Non a caso, la cucina, argomento alla moda, varia da cultura a cultura con il variare delle lingue e con la cultura  che quelle lingue producono in accordo con l’ambiente nelle quali fioriscono.   Le vibrazioni di quella che noi chiamiamo ambito della materia, la natura, entrano nella parola. E per noi, che dalla parola siamo pervasi, dalla parola non possiamo prescindere. Ciò che nella parola si ascolta e giunge al dire, al fare al suo scriversi nella memoria è alimento, energia, potenza scevra da ogni ideologia intorno al potere. Il potere è negazione della potenza, la quale è in ogni dove, ma non in un punto preciso dell’universo. La sua fonte inesauribile attiene allo spirito, ma non lo rappresenta.

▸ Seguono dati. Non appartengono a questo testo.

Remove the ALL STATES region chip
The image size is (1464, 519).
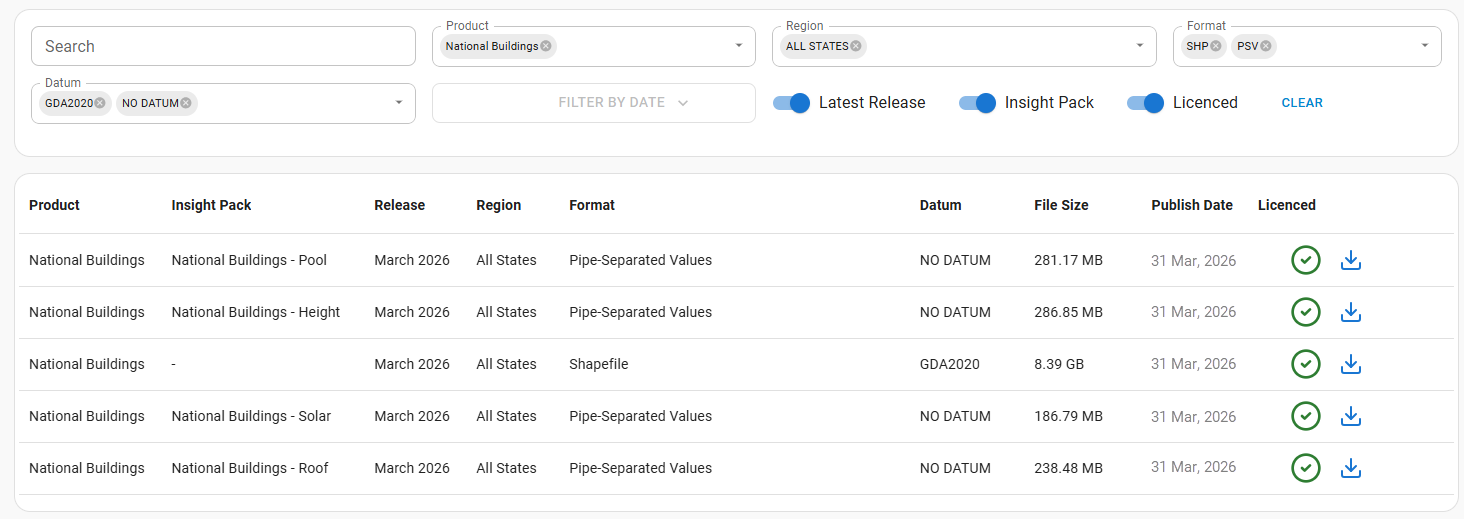click(x=856, y=46)
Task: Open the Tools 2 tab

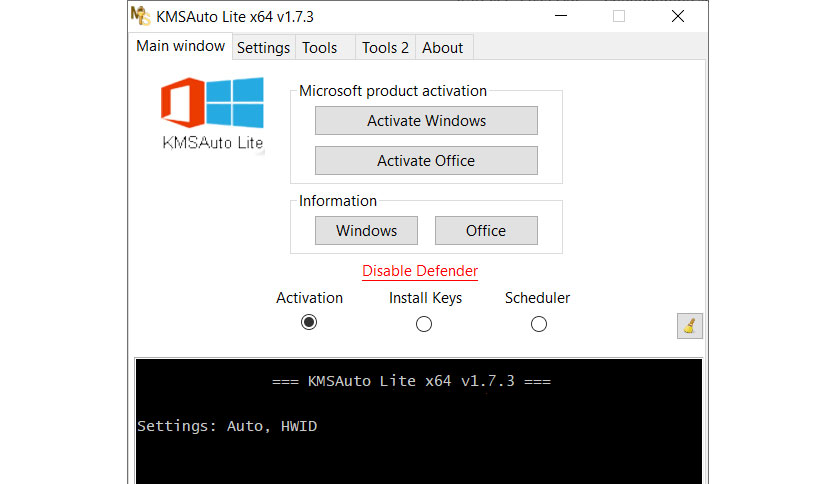Action: tap(385, 48)
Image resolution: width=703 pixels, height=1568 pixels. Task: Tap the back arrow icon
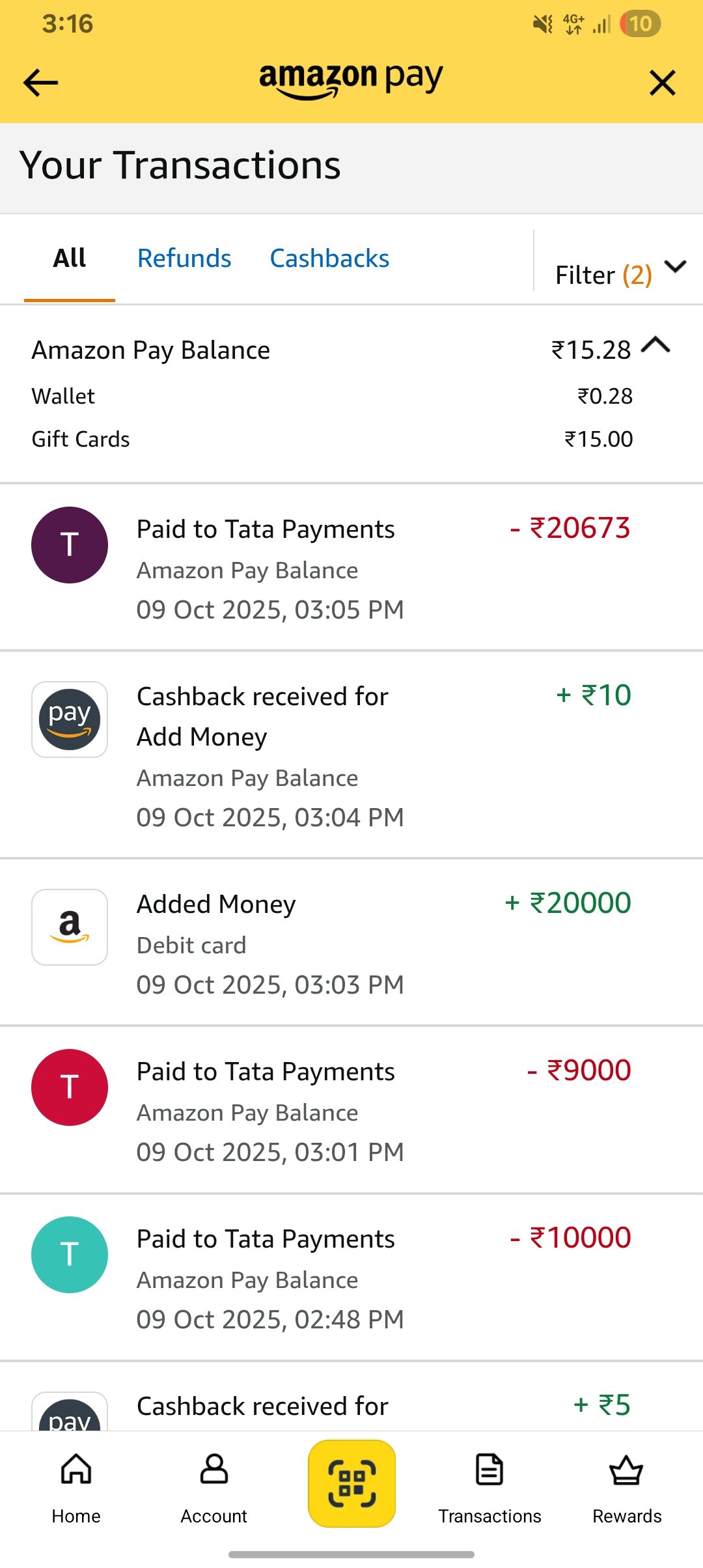40,83
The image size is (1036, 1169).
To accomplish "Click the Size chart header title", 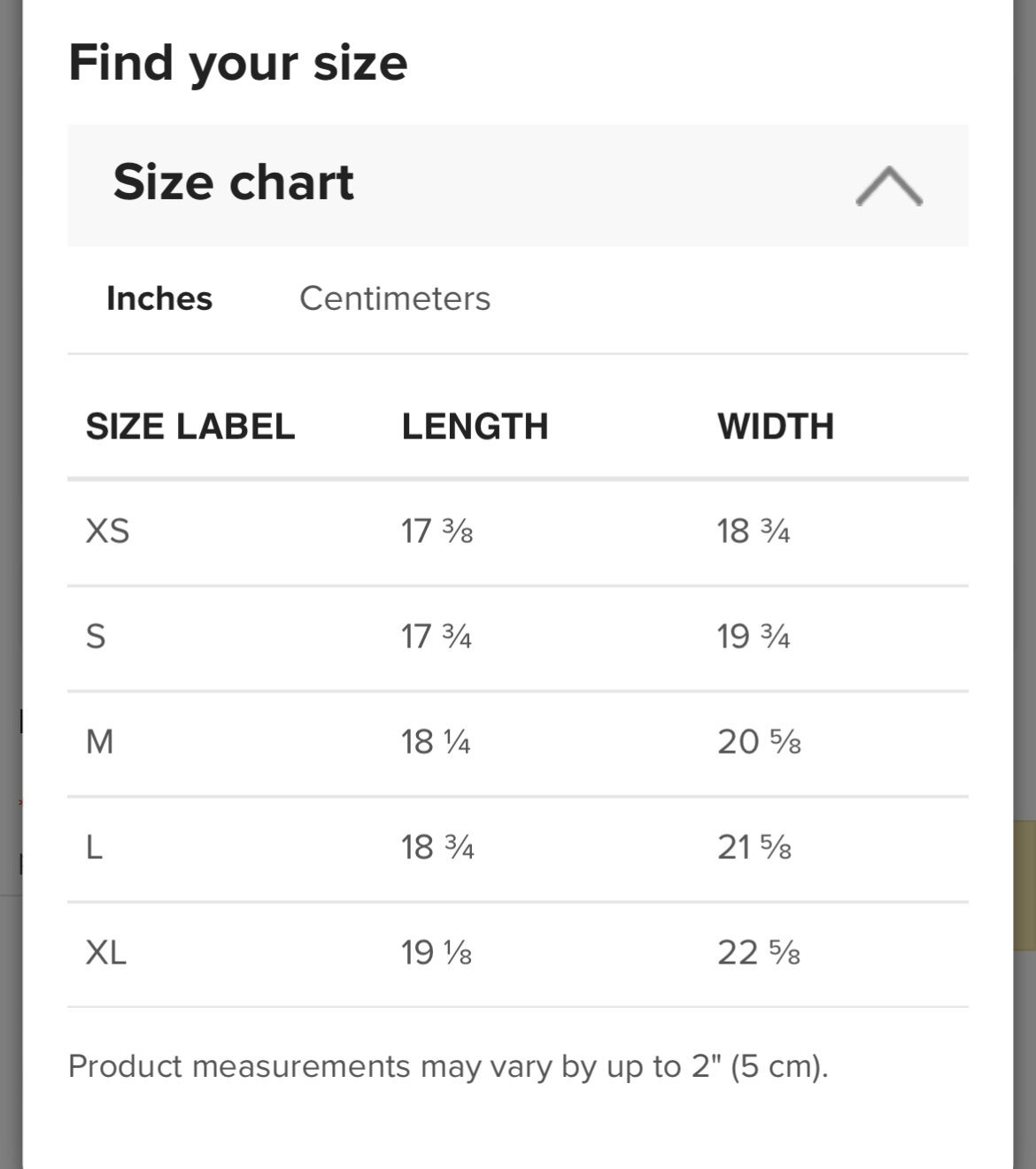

La mitologia della materia come dimensione naturale ne fa una metafisica della materia scissa dalla parola, dalla lingua, dalla cultura, come se la parola fosse in grado di impadronirsene per mezzo di  definizioni e classificazioni. La materia è una dimensione della parola, la materia della parola, spirito, spirito nella parola. Alimentazione, ricchezza di materia e spirito, qualità, in ciascun aspetto della vita fin nell’infinitesimo dettaglio di una tavola imbandita per un banchetto conviviale che emana amore per ciò che di fa.